Think about the last movie you watched on any OTT platform. Did you go there to watch exactly that movie? Or did you scroll through the platform and pick one that is recommended? Most of us use some recommender system or the other, everyday — across movie watching, online shopping, social networking, news publications, etc. With the latest in machine learning and deep learning techniques, you too can build a recommender system. Joveo Data scientist, Batul Bombaywala demonstrates how.

Batul started her career as a data analyst before she made a transition to becoming a data scientist at Myntra Jabong. She has over four years of experience in data science teams across startups. She is also a Springboard mentor. Today, she shows how to build a recommender system with Python, using collaborative filtering technique.

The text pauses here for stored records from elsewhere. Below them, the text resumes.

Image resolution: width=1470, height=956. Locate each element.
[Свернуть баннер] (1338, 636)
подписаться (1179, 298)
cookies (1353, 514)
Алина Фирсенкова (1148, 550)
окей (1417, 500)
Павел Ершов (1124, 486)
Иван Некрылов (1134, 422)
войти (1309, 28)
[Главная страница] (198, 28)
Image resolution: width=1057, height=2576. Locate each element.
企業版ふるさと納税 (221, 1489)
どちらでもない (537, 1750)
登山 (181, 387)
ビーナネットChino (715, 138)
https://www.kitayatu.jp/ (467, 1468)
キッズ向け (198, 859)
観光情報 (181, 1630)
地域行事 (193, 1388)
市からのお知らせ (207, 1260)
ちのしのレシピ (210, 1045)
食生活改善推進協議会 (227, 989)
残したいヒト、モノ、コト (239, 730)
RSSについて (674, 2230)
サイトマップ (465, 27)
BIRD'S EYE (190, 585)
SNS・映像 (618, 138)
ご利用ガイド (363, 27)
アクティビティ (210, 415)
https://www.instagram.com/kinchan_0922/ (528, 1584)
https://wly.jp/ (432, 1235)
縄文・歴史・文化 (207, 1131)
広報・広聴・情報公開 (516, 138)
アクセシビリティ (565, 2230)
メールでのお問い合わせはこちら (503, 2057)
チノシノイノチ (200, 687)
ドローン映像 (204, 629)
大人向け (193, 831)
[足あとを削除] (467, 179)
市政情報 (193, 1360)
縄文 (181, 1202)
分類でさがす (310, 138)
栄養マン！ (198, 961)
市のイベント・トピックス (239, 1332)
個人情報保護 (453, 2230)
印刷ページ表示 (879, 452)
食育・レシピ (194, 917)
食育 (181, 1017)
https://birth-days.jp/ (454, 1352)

What is Recommender System?

Recommender is a form of information filtering system that predicts the likelihood of a user’s preference for any item and makes recommendations accordingly. For example, Netflix recommends the movies you are likely to enjoy, Amazon recommending products you might need, Facebook showing possible friends, etc. 

In fact, Amazon claims that 70% of their sales come through recommendation. It is a powerful tool for platform owners to build visibility for their products, cross-sell, upsell and overall increase revenue. A recommender system is one of those use cases for data science that has a direct impact on a company’s sales.

Types of Recommender System

Let’s see various types of recommender systems. Primarily, there are three kinds of recommendation systems.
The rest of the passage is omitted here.